I feel that it is only proper to follow up my near caterpillar mastication post with some lovely pictures of my bloody finger. But it’s okay, because my blog jumped the shark a long time ago.

Once upon a Tuesday afternoon, I went down to get the mail...and of course, sliced the shit out of my finger with the lid of the United States Postal Service mailbox. I wonder if a little blood and a band aid is covered under workman's comp?

Let's go to the tapes...




The camera phone TOTALLY adds 10 pounds!

Monday, December 26, 2005

Crapperpillar Salad

This post is a sad attempt at optimism.

So I actually made myself dinner tonight.
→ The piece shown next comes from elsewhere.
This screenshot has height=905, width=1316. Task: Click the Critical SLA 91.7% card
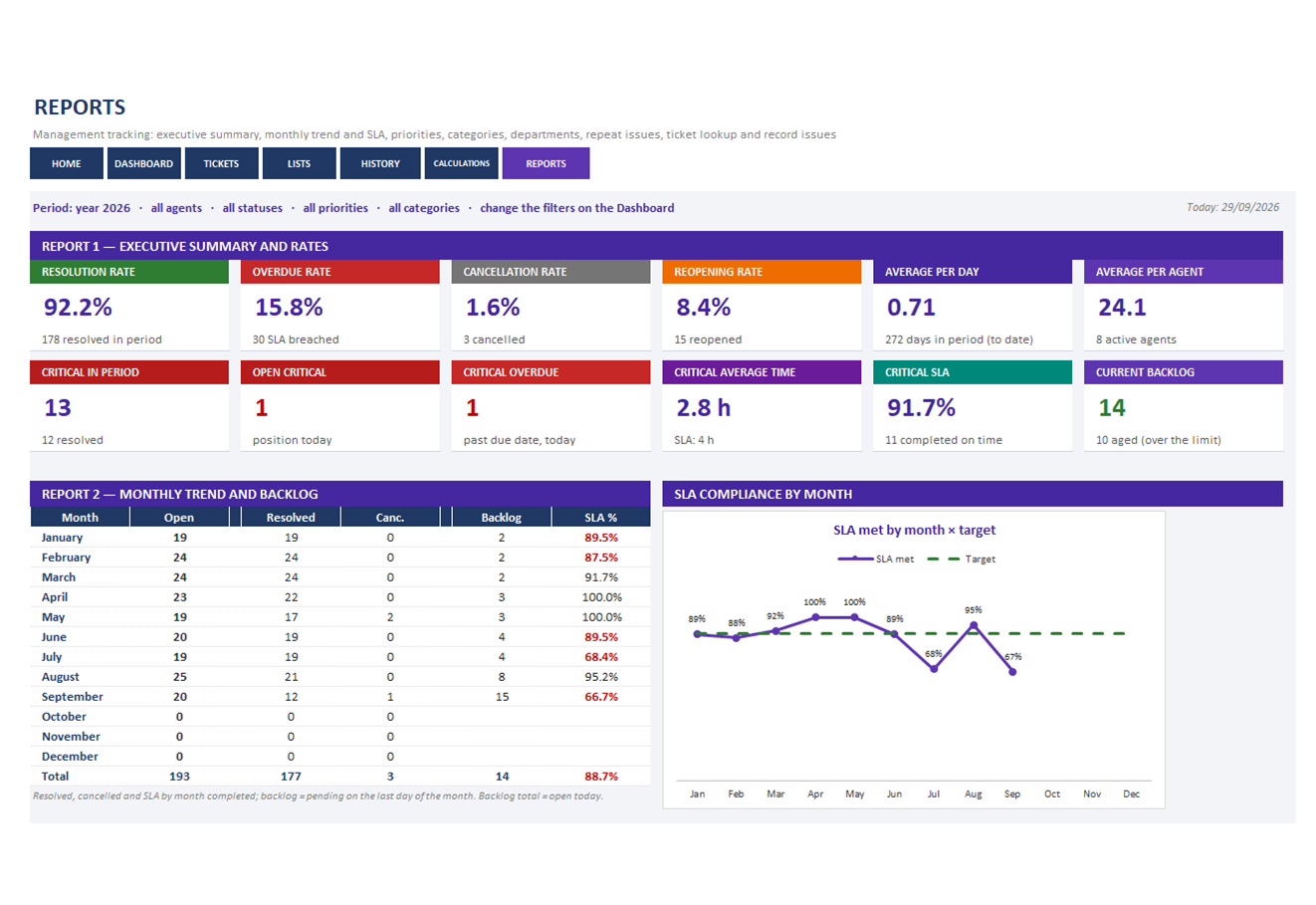(x=973, y=406)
Amongst other things, this dinner included a salad made with organic baby greens in one of those containers from Trader Joe’s.

As I’m finishing my salad, to my horror, I spot the stiff carcass of a dead Cluster Caterpillar. And after spitting out everything that I possibly could out of my mouth and then gargling with water and a hardcore mouthful of Listerene, I spent the next half hour seriously resisting the urge to puke, all the while contemplating if this was the universe’s sick attempt at a vegetarian joke.

On the bright side, at least the caterpillar was whole.

Wednesday, December 07, 2005

Love At First "Are You 18?"

Is it possible to love someone you just met?

Because I definitely love the girl at Petco last night who thought I was eighteen.

Tuesday, December 06, 2005

Cosct-Oh No You Di’int

I love Costco. I really do. I mean, where else can you buy a tree house, a flat screen tv and a 20 pack of Cup O Noodles in one visit?

That’s great and all, but last night, Costco really pissed me off...not that that’s necessarily hard to do these days.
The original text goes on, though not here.